From Bird’s Eye to Building Blocks
Zooming out gives us a high-level understanding of how the device naturally breaks into modular components each with a distinct responsibility.
Here’s a first breakdown of the core I/O subsystems and their roles:
Front view
Foot Pedal Buttons
These act as output components that send press/release events to other modules. Now here’s a question worth pausing on: How do we represent this data internally? We could define our own protocol — something like “Button 1 pressed” over a custom API. But there’s also a smarter route: treat the entire foot controller buttons as a MIDI device itself. If we can convince an Arduino (or similar microcontroller) to behave like a MIDI-compliant USB device, integration becomes almost effortless. Always think in reusable, swappable components, regardless of software or hardware.
UI and MIDI Processing
This will be a major focus of its own. The UI and processing layer handles all real-time interactions, message transformation, routing logic, and visual feedback. Think of it as the conductor — orchestrating everything from button presses to SFZ playback.
Rear view
MIDI (Hardware & Data)
Handles traditional DIN MIDI connectors, manages the serial interface, and transfers MIDI data between components. It’s the backbone for communication with external MIDI gear.
LCDs?
LCDs may help to read device messages even in bad lighting conditions.
USB Device Handling
USB isn’t a core topic here, but it still plays a support role. The system needs to detect device connections/disconnections, track connected peripherals, and trigger a MIDI device list refresh whenever a new USB MIDI device shows up — even if no MIDI event has occurred yet.
Network Connectivity
Not essential for a pedal board — unless you’re developing.
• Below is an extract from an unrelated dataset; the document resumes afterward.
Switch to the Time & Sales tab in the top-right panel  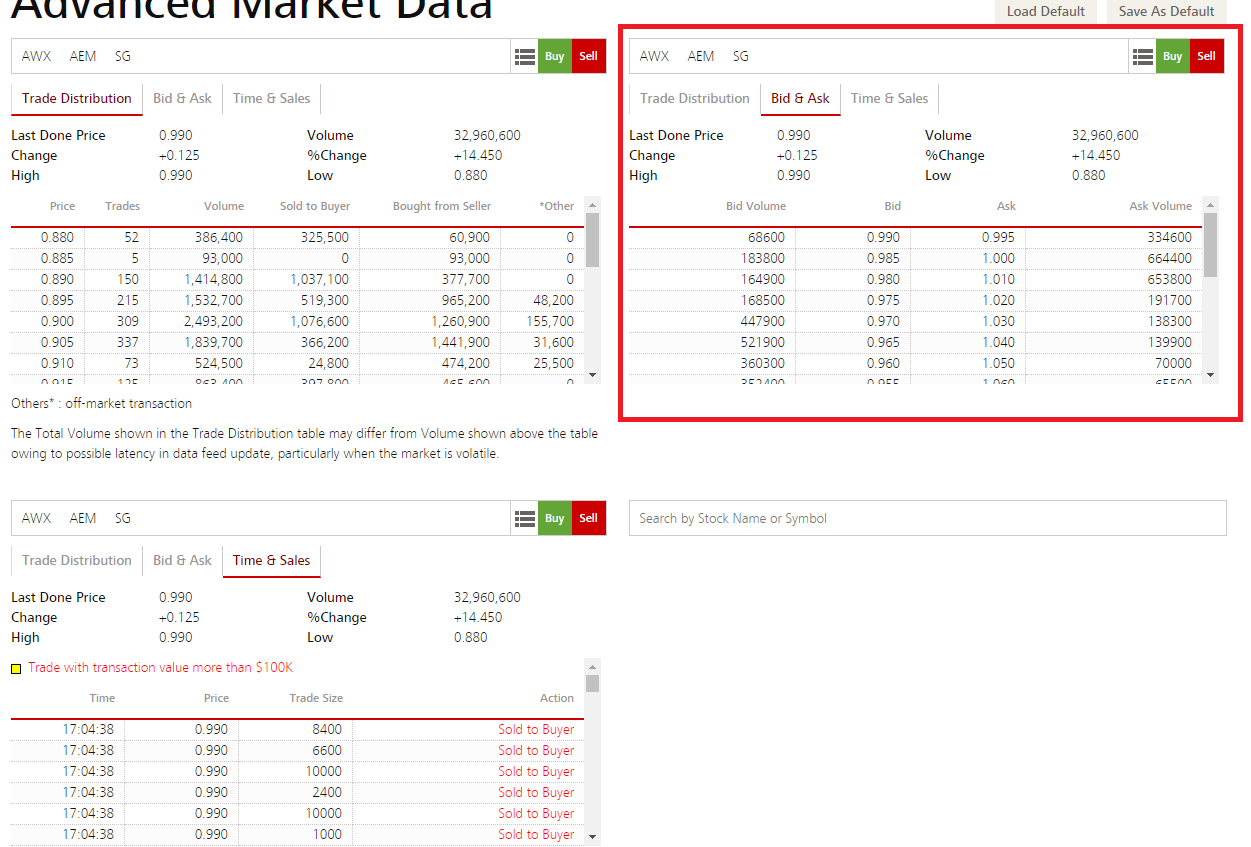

Thanks to the API-driven architecture (details coming later), remote access becomes possible. This means you can test and tweak the system from your desk, even if the pedal board is stationed on the other side of the studio next to my keyboard rig.
Components
Sometimes, a picture truly says more than a thousand words.
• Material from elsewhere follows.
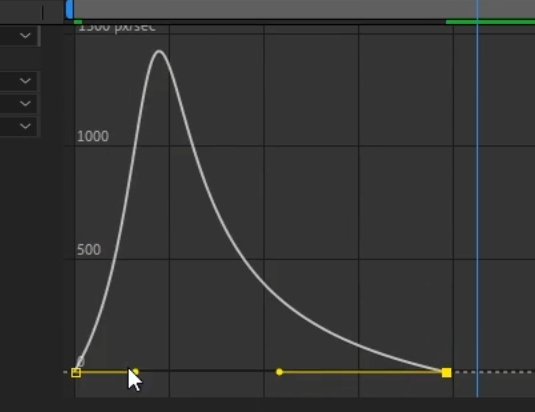
Task: Open the third dropdown chevron in left panel
Action: coord(25,103)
Take the work of Dutch artist Paul Veroude, who famously “exploded” a Formula 1 racing car into its individual components — suspending each part mid-air. The result? A stunning visual that reveals the intricate architecture beneath the surface. Every single component from engine, gearbox, suspension to electronics is visible, distinct, yet clearly connected.
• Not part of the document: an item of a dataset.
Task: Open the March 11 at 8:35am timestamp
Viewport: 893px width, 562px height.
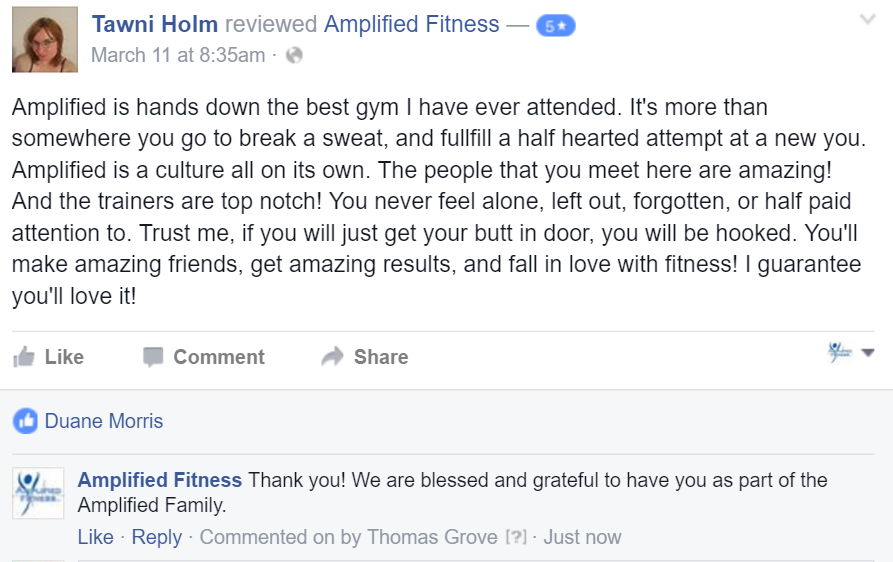Action: coord(178,55)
It’s a perfect metaphor for modular design: Each part has a clear purpose, a well-defined interface, and fits seamlessly into the bigger picture without depending on how the other parts were made. That’s exactly how we should think when designing hardware and software systems.
How Do Components Interact?
When dealing with several functional blocks, the concept of a microservice naturally comes to mind. In software architecture, a microservice is a small, independently deployable service focused on a single business capability. But in our case, we stretch that definition — and include hardware, too.
Typically, microservices run on a single machine or scale across multiple systems. In our pedal board, all components live inside the same data warehouse (aka the pedal board itself), but behave like microservices: completely independent, communicating via network, USB, I²C, or serial interfaces.
Key Characteristics (Adapted to Hardware + Software)
- Single Responsibility Each microservice is responsible for one specific function (e.g., MIDI handling, LCD output, etc.)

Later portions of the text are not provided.